## MATERIAL TO PROCESS

● ● ● ● ● ● ●

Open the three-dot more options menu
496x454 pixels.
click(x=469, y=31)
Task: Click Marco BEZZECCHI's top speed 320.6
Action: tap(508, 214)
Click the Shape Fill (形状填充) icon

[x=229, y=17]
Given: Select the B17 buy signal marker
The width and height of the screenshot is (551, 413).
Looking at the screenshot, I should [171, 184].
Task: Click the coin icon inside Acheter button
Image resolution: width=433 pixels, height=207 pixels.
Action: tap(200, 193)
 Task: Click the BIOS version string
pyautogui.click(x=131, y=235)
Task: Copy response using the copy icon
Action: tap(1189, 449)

● ● ● ● ● ● ●

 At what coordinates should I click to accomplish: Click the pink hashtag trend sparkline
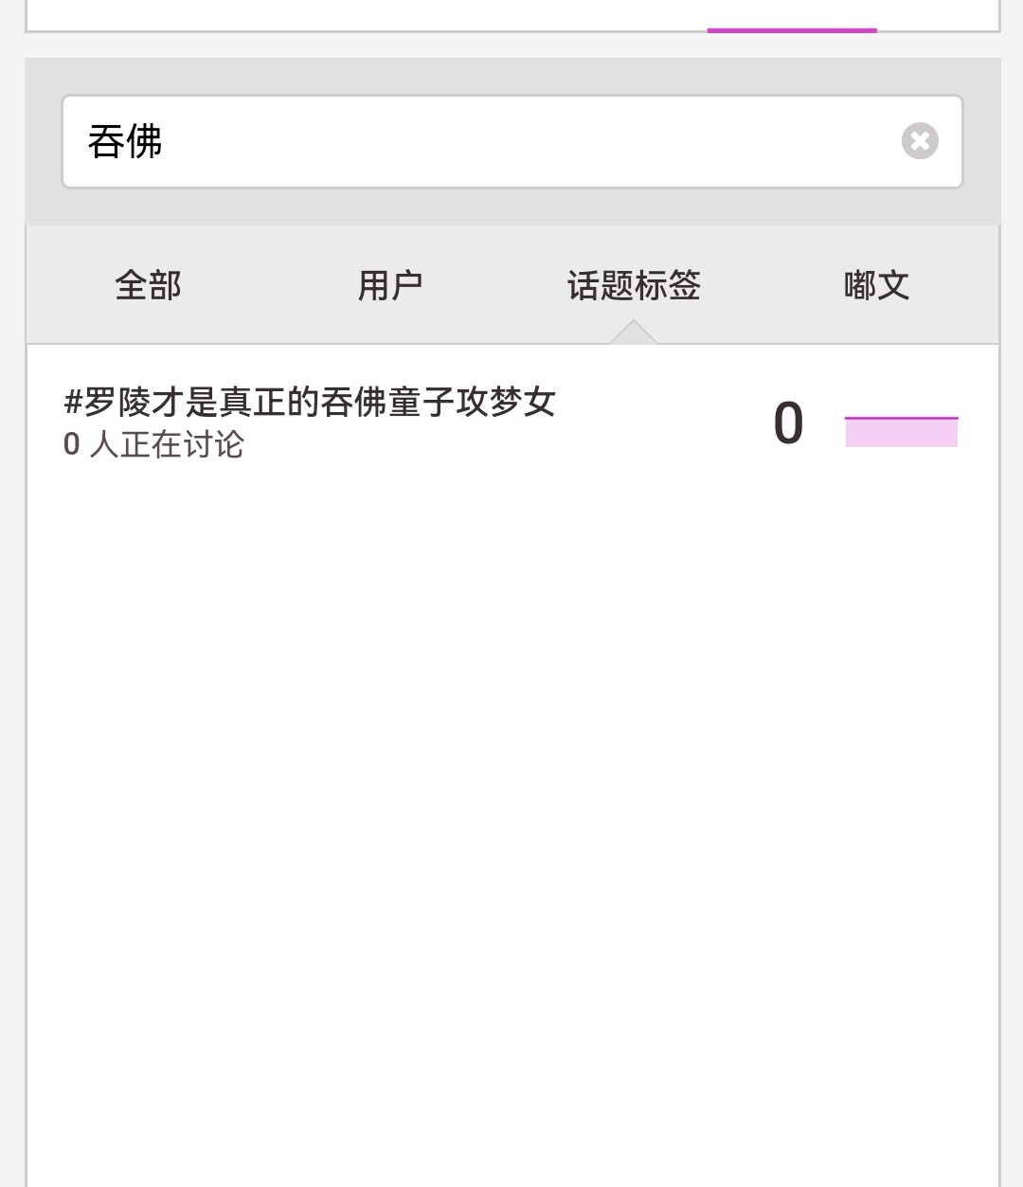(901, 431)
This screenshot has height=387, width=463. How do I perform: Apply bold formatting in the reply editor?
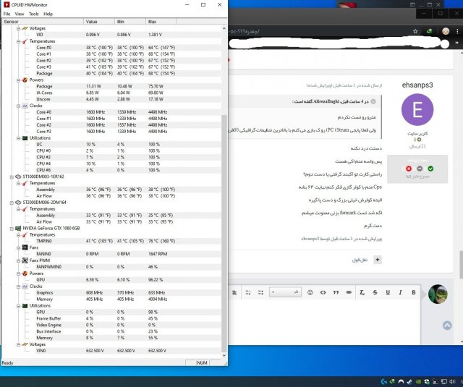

● ● ● ● ● ● ●

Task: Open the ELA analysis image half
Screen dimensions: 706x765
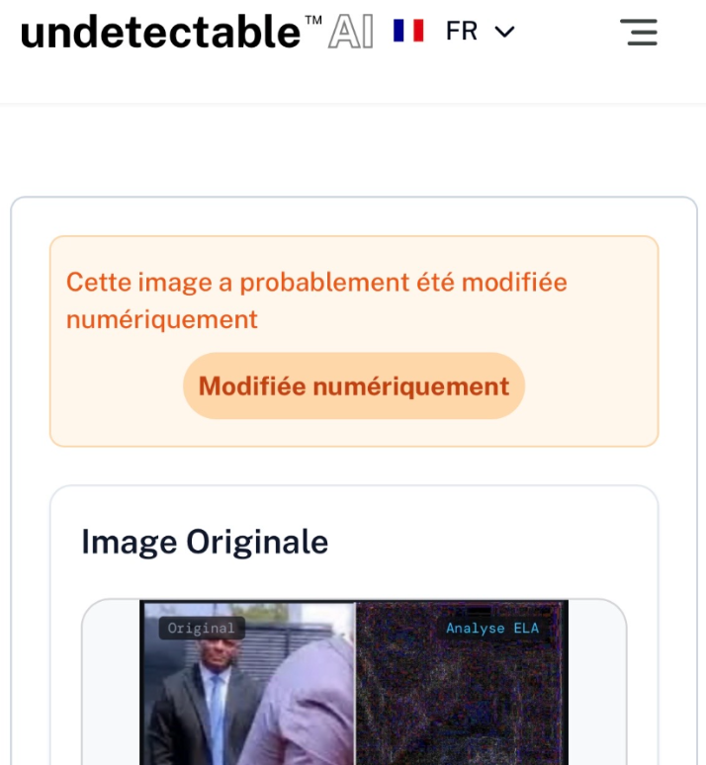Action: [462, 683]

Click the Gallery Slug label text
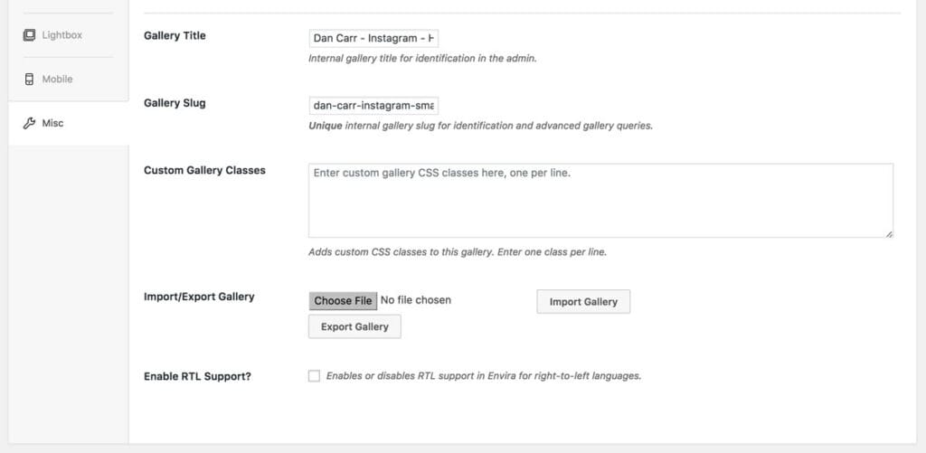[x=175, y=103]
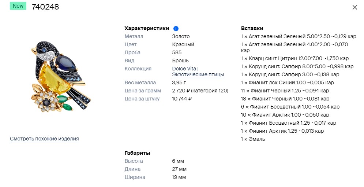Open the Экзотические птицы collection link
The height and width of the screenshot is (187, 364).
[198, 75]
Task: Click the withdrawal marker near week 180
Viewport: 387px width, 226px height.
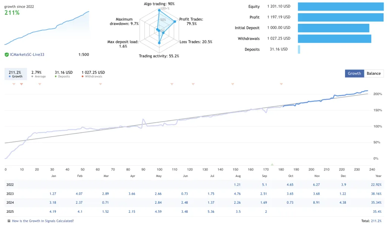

● ● ● ● ● ● ●

## INSTRUCTIONS TO FOLLOW
Of the entries above, transcribe exactly those lines that fall between the line containing "Open the three-dot more options menu" and the line containing "Task: Click the coin", together with those two lines.

## ANSWER SPACE
Open the three-dot more options menu
496x454 pixels.
click(x=469, y=31)
Task: Click Marco BEZZECCHI's top speed 320.6
Action: tap(508, 214)
Click the Shape Fill (形状填充) icon

[x=229, y=17]
Given: Select the B17 buy signal marker
The width and height of the screenshot is (551, 413).
Looking at the screenshot, I should [171, 184].
Task: Click the coin icon inside Acheter button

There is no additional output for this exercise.